Quote Originally Posted by Arjos View Post
That isn't true, the Pope has the same impact he'd have on any catholic in the world...
Hmm, somehow I don't quite buy the idea that the word of the Pope confers quite the same authority to every Catholic, from Ireland, Spain Italy, to France, the USA and the Netherlands. Time and place matter. For example in the Netherlands and the USA Catholics have been going pretty much their own way sometimes directly contravening official Papal doctrine. (From positions on sex and marriage to the use of vulgar tongue during mass.)

The Lateran Pacts finally settled the Roman Question, defining the relation between Italy and the Pope, who 'til then didn't recognize Italy and pretty much waited and looked for any foreign help to re-establish the papal state.
Later our constitution affirmed how laïcité is the supreme principle of the state, abolishing catholicism as the state religion...
All in all, it was a tactful way to deal with it, the Vatican wasn't "created" out of the blue, but was a far more complex historical reality...

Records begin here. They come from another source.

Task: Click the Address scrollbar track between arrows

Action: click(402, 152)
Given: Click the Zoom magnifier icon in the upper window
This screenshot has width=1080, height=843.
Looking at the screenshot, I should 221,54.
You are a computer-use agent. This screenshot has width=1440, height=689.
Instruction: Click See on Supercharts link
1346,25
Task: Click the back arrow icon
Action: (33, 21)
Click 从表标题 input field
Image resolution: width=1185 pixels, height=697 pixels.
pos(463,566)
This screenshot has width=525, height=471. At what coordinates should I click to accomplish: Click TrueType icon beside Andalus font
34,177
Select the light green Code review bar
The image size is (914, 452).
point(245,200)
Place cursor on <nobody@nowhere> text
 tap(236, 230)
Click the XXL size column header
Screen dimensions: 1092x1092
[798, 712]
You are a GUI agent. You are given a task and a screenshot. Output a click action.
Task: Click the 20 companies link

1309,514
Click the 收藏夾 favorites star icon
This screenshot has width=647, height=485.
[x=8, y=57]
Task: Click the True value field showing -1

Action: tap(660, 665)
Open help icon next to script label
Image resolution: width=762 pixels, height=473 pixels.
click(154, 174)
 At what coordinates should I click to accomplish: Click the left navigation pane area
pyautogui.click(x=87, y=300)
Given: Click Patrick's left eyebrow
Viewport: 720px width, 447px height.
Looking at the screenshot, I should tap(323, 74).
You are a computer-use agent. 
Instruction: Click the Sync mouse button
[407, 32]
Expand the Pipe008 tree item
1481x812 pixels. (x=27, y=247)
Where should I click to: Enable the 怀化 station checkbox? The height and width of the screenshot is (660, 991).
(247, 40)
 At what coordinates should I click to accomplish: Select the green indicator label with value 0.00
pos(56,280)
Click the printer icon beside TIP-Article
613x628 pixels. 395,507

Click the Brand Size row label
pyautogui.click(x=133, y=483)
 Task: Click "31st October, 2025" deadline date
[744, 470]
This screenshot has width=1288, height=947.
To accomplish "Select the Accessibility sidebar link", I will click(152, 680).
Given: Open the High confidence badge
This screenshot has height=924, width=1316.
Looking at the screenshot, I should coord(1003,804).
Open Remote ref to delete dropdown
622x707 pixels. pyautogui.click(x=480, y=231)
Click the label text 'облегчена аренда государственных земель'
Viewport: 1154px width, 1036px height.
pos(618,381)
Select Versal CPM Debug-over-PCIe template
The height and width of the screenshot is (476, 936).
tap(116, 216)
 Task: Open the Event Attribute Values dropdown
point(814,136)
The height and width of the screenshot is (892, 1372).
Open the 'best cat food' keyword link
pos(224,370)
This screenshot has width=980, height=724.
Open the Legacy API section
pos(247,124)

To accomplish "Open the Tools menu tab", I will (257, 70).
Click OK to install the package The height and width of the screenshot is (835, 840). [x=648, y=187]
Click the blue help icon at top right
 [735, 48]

Well yes but Mussolini did not settle for the Vatican out of the kindness of his good heart. It was a cold political reality: he needed legitimacy and the power that could give it to him was the Church. So did Franco by the way, hence his alliance with the Church. In Ireland, again the clergy conferred significant authority politicians did not dare to doubt.

France, now that would be the exception. I hardly need point out how France differs from nearly every other country in its staunch ideal of laïcité, and it took them quite a bit of effort to get there.